Publicado 20 de Fevereiro de 2021 - 12h10

Por AFP

Dois manifestantes foram mortos e outros 30 feridos neste sábado(20) na cidade de Mandalay, no centro de Mianmar, quando a polícia reprimiu um protesto contra a junta militar, desencadeando o episódio mais violento desde o golpe de 1º de fevereiro.

Centenas de policiais foram destacados na tarde deste sábado nesta cidade, a segunda do país, e os manifestantes reunidos iniciaram um panelaço e alguns atiraram objetos contra as forças de ordem, que abriram fogo.

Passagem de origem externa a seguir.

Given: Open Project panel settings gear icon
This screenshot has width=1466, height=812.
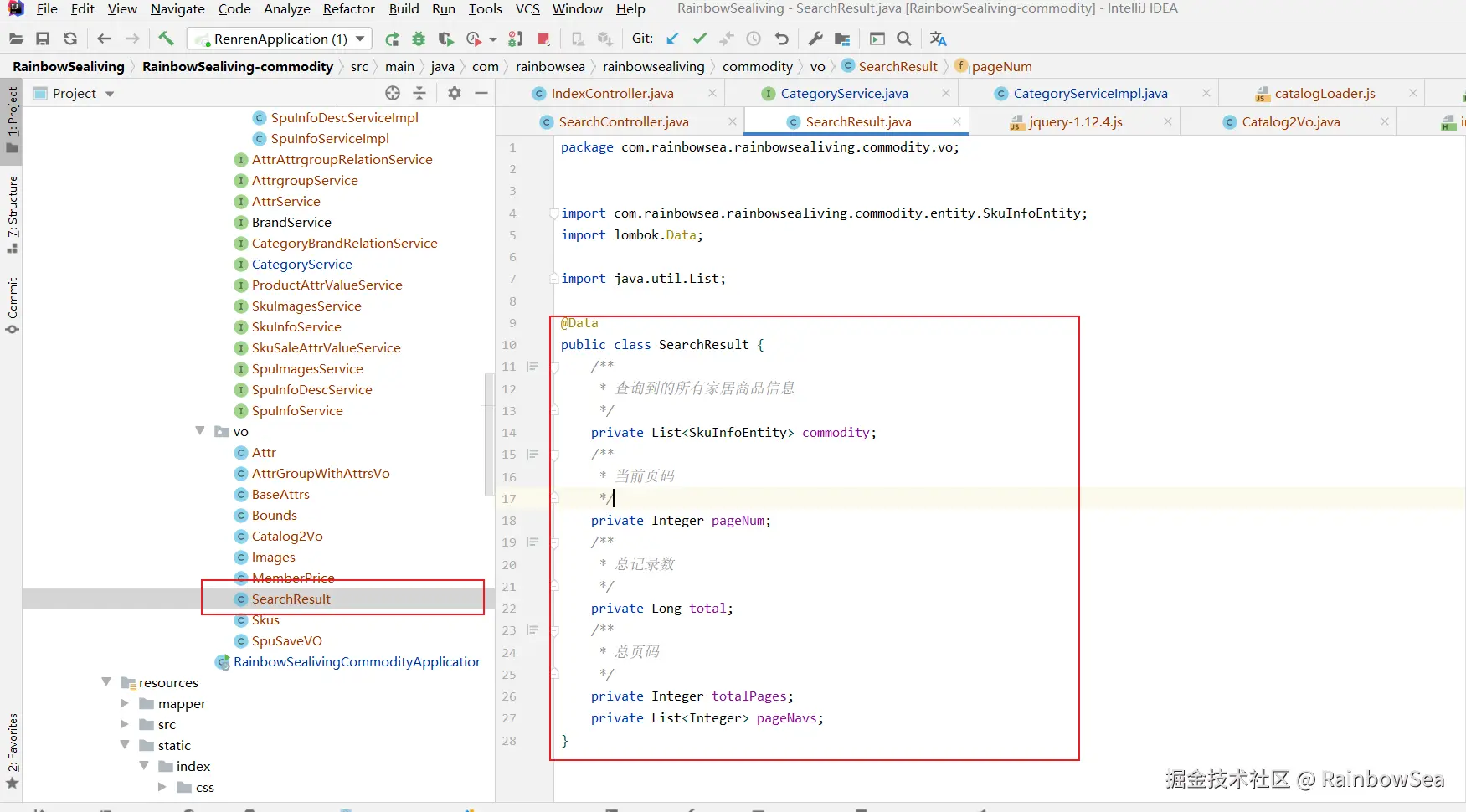Looking at the screenshot, I should 455,93.
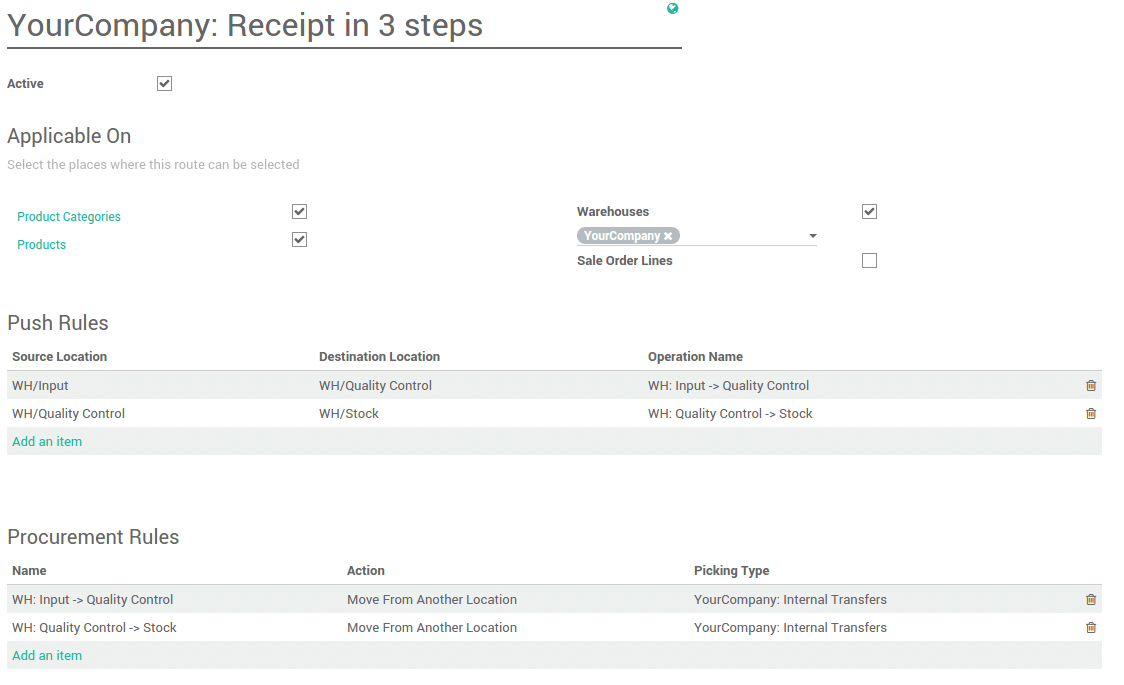The width and height of the screenshot is (1124, 685).
Task: Remove the Quality Control -> Stock procurement rule trash icon
Action: [1090, 627]
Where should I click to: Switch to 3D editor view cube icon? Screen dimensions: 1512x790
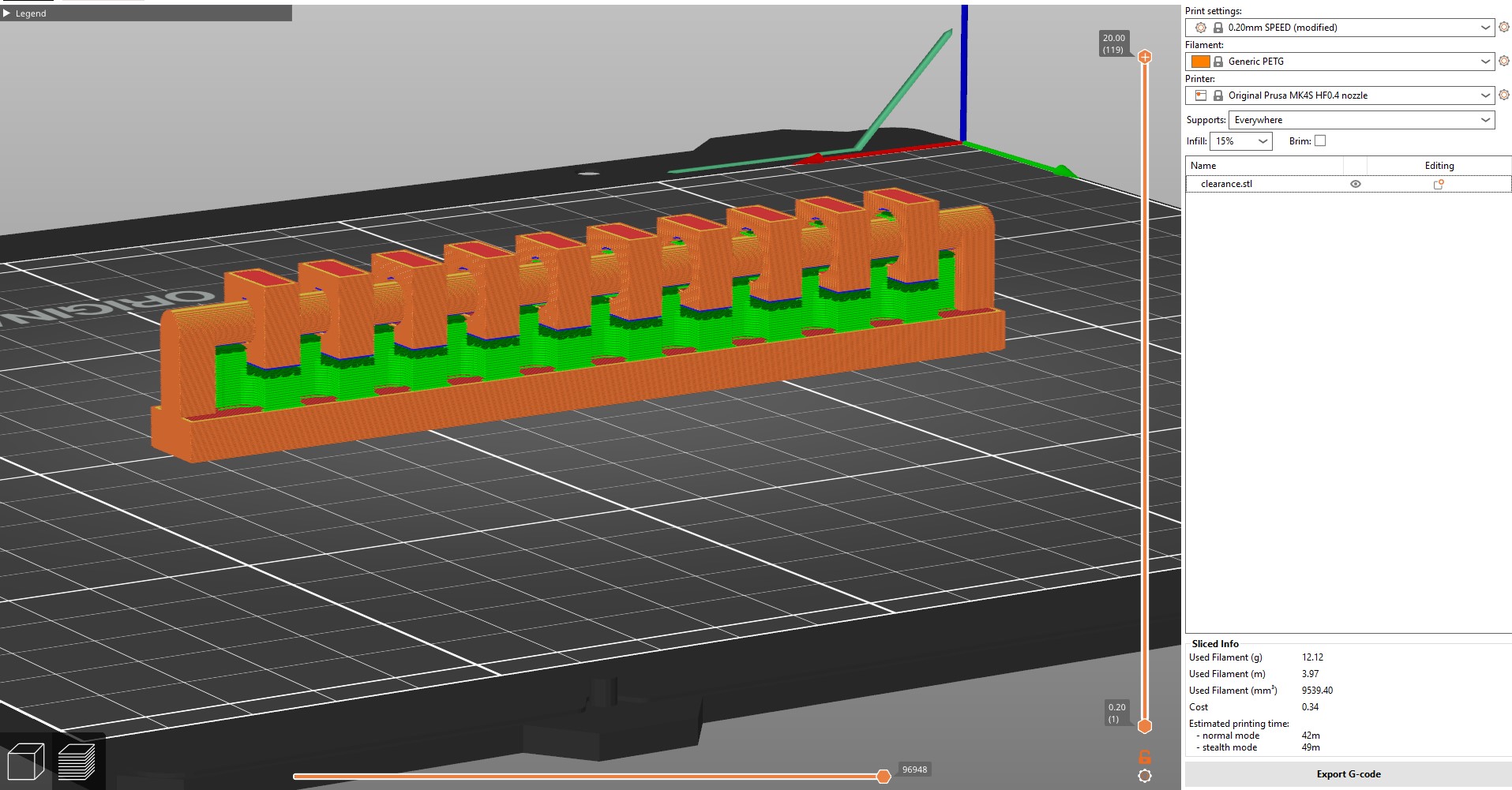coord(25,762)
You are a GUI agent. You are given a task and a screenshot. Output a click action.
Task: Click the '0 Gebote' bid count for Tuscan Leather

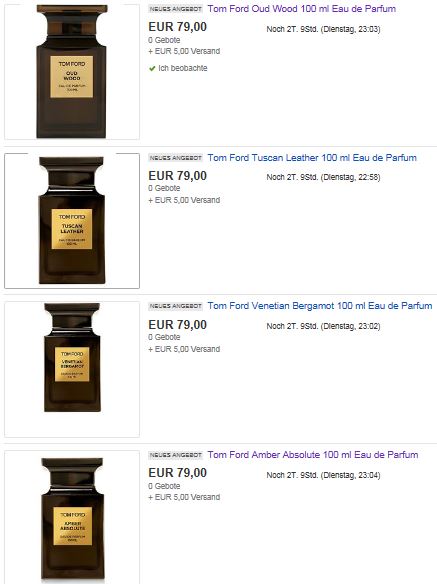(x=164, y=188)
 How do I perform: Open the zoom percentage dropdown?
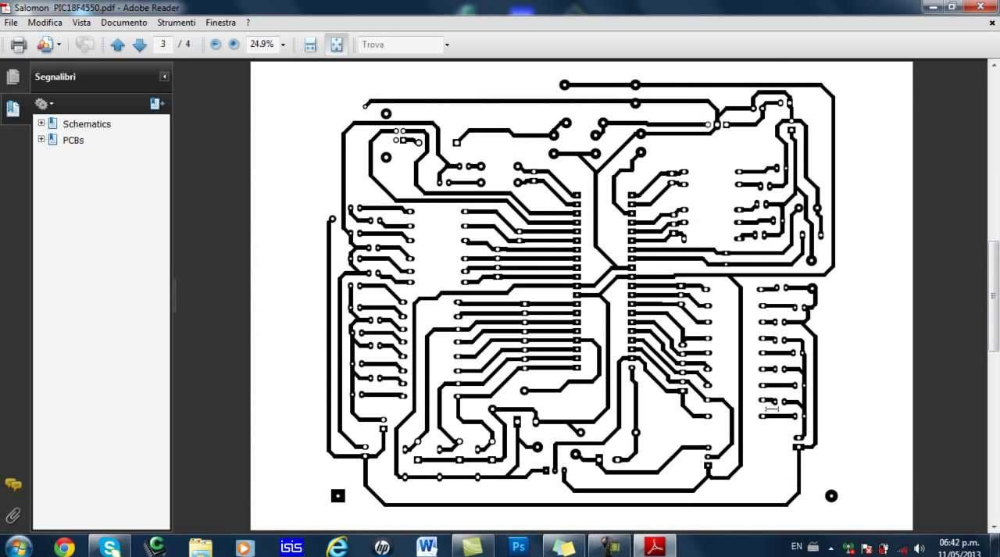click(x=283, y=45)
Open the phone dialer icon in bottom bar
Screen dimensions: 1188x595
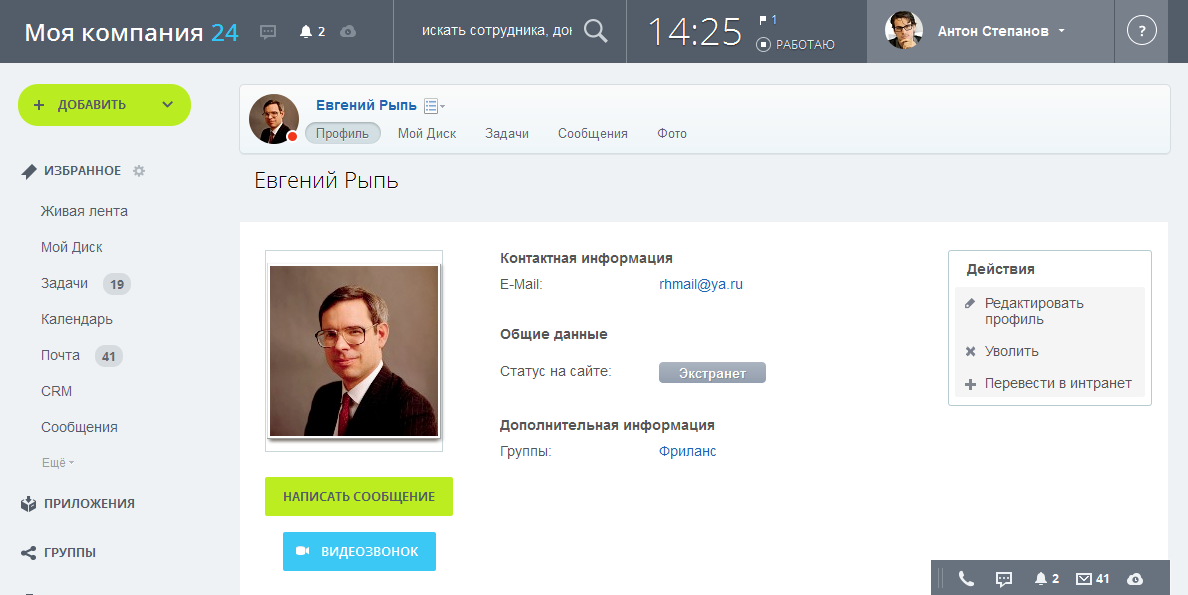[x=966, y=579]
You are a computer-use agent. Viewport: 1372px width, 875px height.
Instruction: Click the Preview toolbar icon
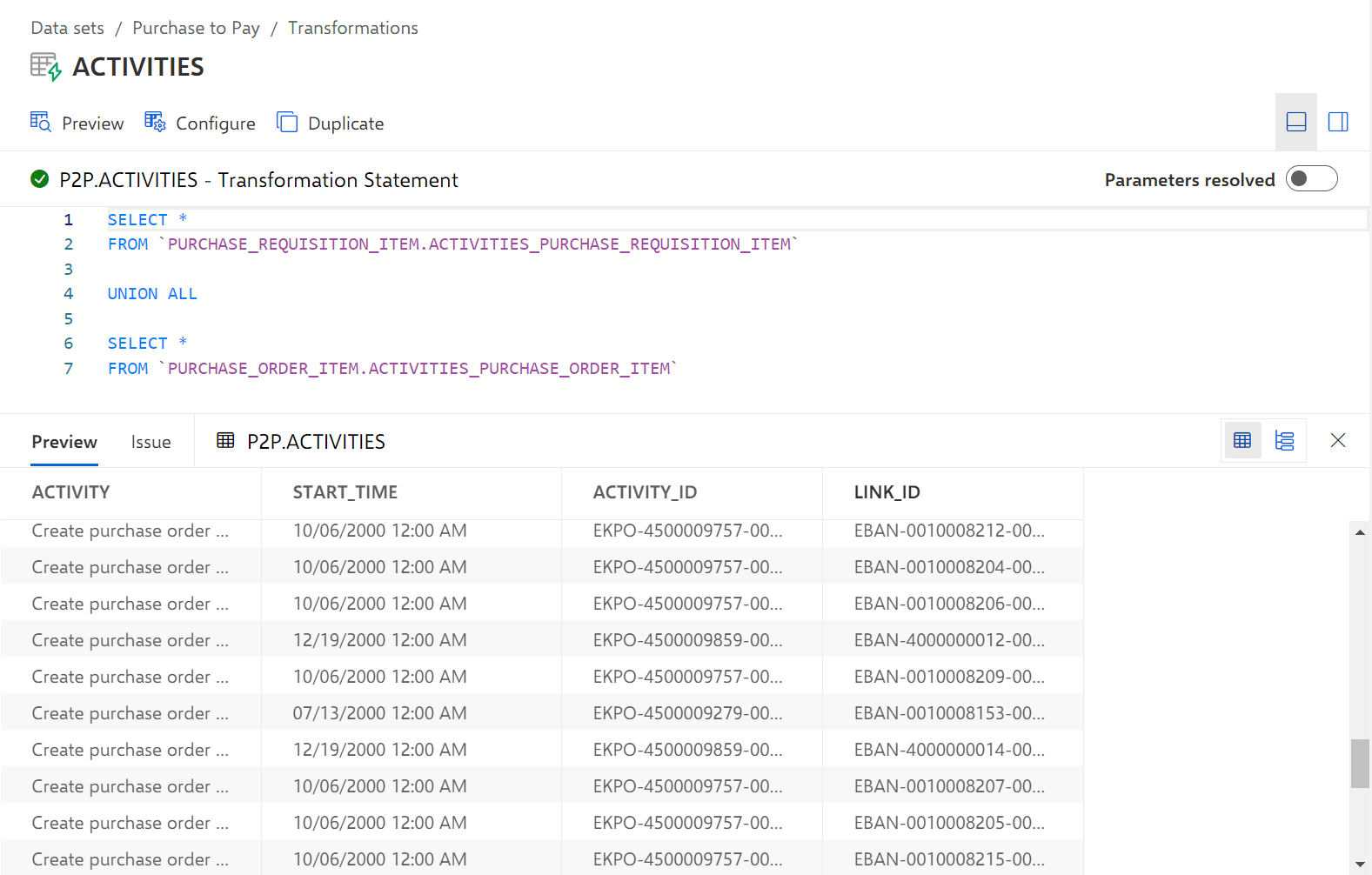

Um dos mortos é menor de idade e levou um tiro na cabeça, disse Hlaing Min Oo, chefe de uma equipe de resgate voluntária.

Segundo ele, "metade dos feridos foi baleada com munição real". Outro trabalhador dos serviços de emergência também confirmou as duas mortes.

Essa escalada ocorre um dia após a morte de Mya Thwate Thwate Khaing, de 20 anos, baleada em 9 de fevereiro.

A junta militar, que detém o poder após o golpe, continua a aumentar a pressão contra o movimento pró-democracia. Mas isso não parece intimidar vários milhares de pessoas, que voltaram a protestar nas ruas de Rangoon, incluindo representantes de minorias étnicas em trajes tradicionais.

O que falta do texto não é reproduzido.